Input –
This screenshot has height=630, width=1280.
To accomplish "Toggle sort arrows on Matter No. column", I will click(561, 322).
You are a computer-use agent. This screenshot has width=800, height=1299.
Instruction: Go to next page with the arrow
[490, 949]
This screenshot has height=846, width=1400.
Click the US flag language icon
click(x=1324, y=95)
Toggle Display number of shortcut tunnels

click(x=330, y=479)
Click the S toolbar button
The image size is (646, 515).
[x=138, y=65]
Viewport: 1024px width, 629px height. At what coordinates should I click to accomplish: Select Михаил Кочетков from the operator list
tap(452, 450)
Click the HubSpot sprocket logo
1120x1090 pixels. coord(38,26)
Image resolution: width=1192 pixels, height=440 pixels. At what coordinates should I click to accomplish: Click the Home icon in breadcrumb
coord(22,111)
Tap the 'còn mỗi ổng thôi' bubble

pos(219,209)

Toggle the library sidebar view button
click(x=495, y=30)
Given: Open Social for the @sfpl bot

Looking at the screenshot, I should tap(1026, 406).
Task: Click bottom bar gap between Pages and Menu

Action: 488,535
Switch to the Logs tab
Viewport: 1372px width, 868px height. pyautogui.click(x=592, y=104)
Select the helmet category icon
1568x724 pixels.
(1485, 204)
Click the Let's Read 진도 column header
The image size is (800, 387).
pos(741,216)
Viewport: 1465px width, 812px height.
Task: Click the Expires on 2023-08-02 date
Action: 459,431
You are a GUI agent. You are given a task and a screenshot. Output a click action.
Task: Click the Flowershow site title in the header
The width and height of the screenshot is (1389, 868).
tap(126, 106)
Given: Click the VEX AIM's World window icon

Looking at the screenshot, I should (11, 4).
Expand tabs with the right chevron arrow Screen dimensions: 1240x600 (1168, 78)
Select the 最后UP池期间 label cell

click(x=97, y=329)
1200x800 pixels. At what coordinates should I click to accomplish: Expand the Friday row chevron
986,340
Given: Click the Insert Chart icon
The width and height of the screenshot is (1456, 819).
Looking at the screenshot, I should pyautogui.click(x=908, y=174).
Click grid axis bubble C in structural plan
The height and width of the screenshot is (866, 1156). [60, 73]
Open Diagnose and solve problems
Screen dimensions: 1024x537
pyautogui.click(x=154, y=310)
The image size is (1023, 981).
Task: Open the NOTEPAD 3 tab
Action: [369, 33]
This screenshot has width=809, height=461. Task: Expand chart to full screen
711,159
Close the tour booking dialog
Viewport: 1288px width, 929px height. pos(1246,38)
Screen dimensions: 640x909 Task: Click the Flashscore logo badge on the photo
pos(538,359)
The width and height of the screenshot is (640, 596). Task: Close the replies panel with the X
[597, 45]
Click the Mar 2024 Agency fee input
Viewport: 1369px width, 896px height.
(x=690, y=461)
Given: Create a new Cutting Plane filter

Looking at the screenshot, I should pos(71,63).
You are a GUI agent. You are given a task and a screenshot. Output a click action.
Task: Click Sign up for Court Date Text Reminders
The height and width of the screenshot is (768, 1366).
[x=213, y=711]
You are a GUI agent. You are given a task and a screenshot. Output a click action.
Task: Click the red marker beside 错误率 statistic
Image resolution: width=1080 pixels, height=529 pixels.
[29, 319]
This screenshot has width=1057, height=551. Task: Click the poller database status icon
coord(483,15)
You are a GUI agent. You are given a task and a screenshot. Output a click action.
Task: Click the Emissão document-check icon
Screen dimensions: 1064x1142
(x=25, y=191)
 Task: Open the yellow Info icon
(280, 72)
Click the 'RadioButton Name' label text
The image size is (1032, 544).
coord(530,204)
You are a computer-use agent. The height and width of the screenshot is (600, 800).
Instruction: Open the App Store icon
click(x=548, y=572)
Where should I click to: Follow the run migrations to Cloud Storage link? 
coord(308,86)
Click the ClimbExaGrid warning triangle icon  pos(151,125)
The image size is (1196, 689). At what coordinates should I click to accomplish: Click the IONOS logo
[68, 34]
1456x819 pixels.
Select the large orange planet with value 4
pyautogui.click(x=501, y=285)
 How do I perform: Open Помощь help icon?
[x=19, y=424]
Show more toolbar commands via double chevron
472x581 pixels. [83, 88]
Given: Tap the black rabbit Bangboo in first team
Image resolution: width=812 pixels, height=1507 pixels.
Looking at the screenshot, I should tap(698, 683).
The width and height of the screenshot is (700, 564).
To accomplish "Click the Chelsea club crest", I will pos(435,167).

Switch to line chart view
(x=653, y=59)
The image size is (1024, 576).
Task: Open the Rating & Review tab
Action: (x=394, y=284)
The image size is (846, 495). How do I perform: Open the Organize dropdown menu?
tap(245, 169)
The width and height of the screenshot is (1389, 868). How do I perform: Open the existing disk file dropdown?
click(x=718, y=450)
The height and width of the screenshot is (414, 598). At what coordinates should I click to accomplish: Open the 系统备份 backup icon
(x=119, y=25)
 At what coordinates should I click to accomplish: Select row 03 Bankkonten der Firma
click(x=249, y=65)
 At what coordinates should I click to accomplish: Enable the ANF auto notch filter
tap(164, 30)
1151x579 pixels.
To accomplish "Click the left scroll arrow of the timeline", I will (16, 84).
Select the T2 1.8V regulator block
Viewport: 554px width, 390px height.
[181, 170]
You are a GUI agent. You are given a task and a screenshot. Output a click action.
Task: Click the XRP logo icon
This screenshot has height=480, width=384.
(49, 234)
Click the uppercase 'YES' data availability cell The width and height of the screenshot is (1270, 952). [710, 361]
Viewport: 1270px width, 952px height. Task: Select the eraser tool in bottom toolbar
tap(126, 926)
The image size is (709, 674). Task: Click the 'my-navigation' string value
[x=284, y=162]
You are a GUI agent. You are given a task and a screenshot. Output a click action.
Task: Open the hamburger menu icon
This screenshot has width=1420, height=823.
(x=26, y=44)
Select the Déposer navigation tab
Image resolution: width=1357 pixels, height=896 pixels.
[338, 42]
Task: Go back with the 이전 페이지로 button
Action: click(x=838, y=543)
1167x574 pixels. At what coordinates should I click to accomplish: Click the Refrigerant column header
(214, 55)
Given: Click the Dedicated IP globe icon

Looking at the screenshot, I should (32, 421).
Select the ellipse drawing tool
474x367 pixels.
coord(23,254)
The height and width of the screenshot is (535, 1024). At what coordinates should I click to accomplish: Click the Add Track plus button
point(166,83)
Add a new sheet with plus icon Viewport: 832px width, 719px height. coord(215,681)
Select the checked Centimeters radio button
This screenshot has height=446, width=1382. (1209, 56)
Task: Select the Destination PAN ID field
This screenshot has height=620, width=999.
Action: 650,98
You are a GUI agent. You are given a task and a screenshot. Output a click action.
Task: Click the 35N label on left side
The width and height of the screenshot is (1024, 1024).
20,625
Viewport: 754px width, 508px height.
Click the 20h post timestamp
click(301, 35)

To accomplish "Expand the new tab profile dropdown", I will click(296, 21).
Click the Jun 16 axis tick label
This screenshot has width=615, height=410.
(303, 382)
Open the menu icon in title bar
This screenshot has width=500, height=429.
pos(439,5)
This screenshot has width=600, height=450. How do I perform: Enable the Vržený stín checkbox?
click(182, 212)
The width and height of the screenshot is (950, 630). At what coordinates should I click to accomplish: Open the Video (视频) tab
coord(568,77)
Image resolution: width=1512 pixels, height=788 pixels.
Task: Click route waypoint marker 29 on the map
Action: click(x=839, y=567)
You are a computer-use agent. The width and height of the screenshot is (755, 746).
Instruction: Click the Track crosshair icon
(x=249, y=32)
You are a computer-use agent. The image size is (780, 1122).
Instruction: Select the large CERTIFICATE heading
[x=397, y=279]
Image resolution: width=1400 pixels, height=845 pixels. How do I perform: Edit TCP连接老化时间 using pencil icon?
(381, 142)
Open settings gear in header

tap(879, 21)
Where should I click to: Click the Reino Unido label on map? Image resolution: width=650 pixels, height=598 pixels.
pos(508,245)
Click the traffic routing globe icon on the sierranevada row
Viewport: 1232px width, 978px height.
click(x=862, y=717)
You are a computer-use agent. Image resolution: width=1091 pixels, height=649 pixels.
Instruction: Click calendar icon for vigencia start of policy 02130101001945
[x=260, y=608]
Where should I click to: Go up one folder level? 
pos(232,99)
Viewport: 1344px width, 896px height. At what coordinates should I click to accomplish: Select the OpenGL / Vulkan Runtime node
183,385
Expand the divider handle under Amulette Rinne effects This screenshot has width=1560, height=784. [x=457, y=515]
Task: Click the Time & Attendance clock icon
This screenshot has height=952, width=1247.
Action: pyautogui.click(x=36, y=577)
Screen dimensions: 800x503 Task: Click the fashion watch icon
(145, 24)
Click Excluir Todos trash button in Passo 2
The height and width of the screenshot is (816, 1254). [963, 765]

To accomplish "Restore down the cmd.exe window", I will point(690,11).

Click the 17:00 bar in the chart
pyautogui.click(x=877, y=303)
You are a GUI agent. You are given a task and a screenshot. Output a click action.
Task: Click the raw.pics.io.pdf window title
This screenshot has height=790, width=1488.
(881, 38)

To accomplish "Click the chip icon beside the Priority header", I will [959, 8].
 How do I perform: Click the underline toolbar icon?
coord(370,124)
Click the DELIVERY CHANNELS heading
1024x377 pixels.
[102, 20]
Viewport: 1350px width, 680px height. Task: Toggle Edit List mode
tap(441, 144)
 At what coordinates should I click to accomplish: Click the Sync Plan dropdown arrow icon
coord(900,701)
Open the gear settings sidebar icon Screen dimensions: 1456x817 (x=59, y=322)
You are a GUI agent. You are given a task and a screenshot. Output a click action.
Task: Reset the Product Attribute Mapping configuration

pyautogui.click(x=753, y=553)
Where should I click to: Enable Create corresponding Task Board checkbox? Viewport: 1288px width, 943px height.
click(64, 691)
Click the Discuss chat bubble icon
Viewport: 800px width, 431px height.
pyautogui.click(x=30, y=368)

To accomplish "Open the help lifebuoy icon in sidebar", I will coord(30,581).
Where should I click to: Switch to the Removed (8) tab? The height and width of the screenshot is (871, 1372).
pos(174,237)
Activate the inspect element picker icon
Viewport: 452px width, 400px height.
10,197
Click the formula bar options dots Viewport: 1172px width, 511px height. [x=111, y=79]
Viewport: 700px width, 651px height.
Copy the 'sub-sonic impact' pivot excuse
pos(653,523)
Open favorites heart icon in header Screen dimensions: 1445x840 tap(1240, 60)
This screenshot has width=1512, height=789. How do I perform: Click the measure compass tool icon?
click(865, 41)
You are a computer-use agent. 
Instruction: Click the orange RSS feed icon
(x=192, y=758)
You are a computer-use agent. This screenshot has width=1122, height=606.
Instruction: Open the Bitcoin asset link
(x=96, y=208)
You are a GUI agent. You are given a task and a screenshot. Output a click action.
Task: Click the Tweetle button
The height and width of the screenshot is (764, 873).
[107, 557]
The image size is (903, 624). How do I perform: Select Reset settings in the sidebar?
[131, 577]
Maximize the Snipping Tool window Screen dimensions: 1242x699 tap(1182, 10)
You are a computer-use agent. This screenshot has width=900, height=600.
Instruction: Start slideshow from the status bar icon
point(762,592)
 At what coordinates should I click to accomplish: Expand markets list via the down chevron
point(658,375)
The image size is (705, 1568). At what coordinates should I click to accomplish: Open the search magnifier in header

Exercise instructions – Reproduce verbatim the stretch of rows from the line containing "Task: Click bottom" through the line containing "tap(126, 106)", including both of those lines.

Exercise result –
Task: Click bottom bar gap between Pages and Menu

Action: 488,535
Switch to the Logs tab
Viewport: 1372px width, 868px height. pyautogui.click(x=592, y=104)
Select the helmet category icon
1568x724 pixels.
(1485, 204)
Click the Let's Read 진도 column header
The image size is (800, 387).
pos(741,216)
Viewport: 1465px width, 812px height.
Task: Click the Expires on 2023-08-02 date
Action: 459,431
You are a GUI agent. You are given a task and a screenshot. Output a click action.
Task: Click the Flowershow site title in the header
The width and height of the screenshot is (1389, 868).
tap(126, 106)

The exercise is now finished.